The Unconscious, Freud (1915)
Arguments for the Unconscious
Freud offers a number of arguments for the existence of the unconscious.
Argument #1: The gaps in consciousness we experience necessitate the existence of the unconscious. An example of a gap in consciousness, he points out that sometimes an idea might come into our mind and that we don’t know where this idea came from. He seems to be presupposing a type of causality or determinism, meaning that each idea we have must be caused by a previous idea. For example, if I’m now thinking of a cat, it must have been the case that I saw a cat or that you were talking about a cat, etc. But experience shows us that sometimes I’ll be thinking about nothing evidently related to cats, and then, poof, the idea of a cat comes into my mind. Something must have caused this thought of a cat, and if I can’t state what it was, then it follows that that something must have been outside my consciousness.
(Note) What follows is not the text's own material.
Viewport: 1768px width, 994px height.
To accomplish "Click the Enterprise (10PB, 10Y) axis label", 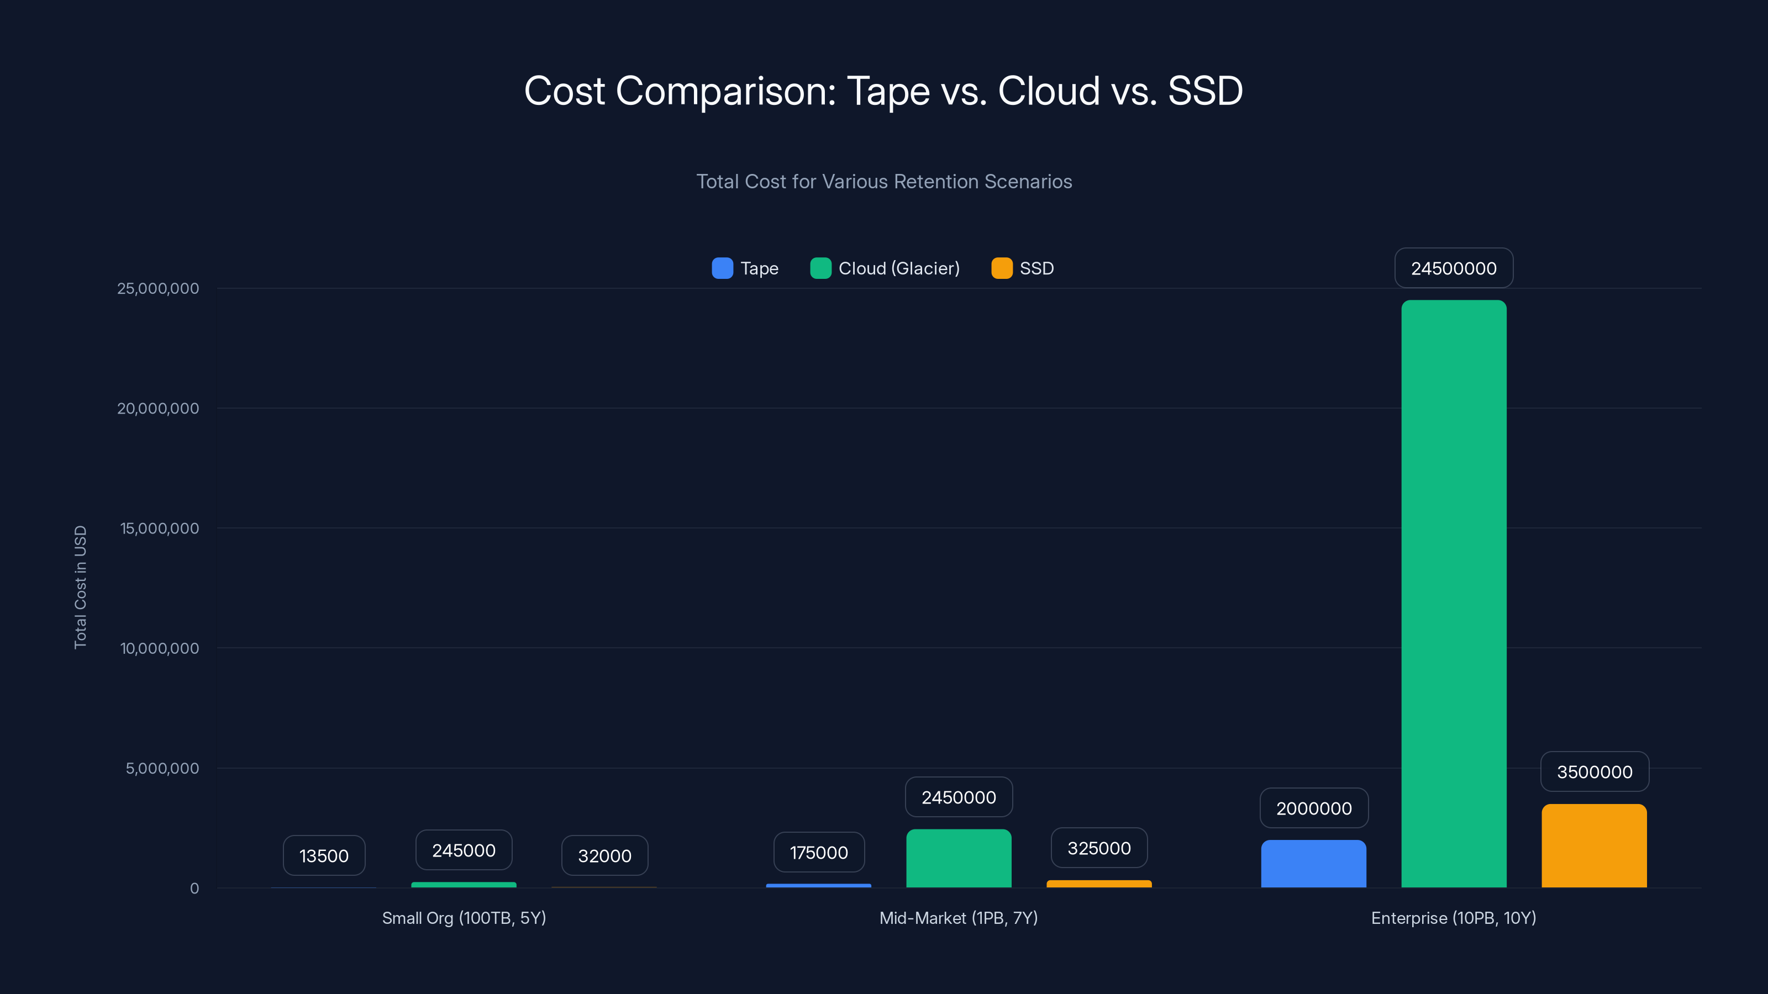I will [1453, 918].
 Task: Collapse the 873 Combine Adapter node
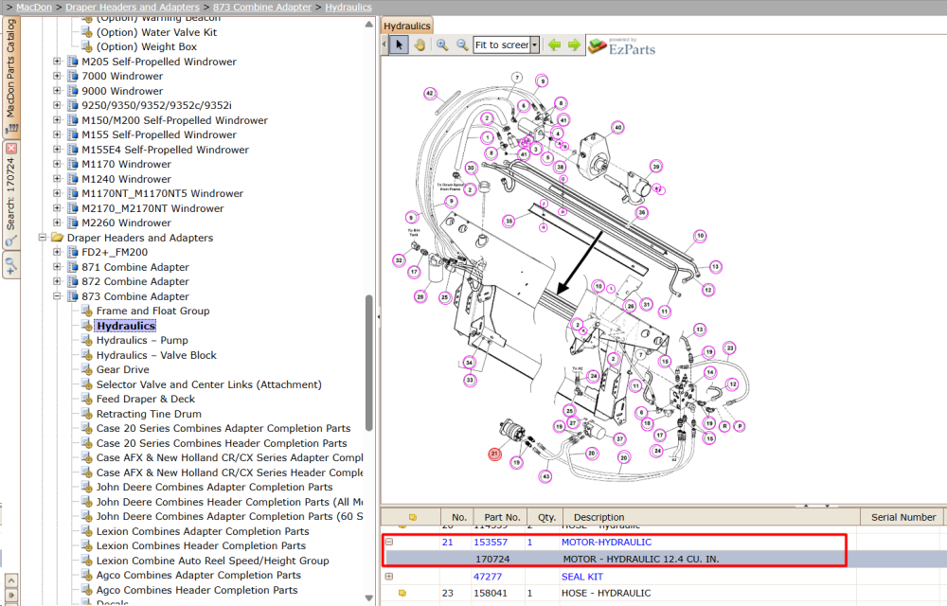57,296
Argument #2: The fact that everything we know is not always in our consciousness proves the existence of the unconscious. I might know, for instance, that Napoleon’s army was defeated at the Battle of Waterloo, but I’m rarely thinking of this piece of information. I still can be said to know this fact, but it’s not in my consciousness; this information must be somewhere, and since it’s not in my consciousness, it makes sense to assume that it’s being stored in my unconscious.
Topography of the Mind
Freud points out that the unconscious contains two different types of material. First, there is preconscious material; this is material which is at the moment unconscious but is capable of quickly becoming conscious. An example would be the thought that Napoleon’s army was defeated at the Battle of Waterloo. Preconscious material has the same characteristics as conscious material, the only difference being that it is temporarily outside of consciousness.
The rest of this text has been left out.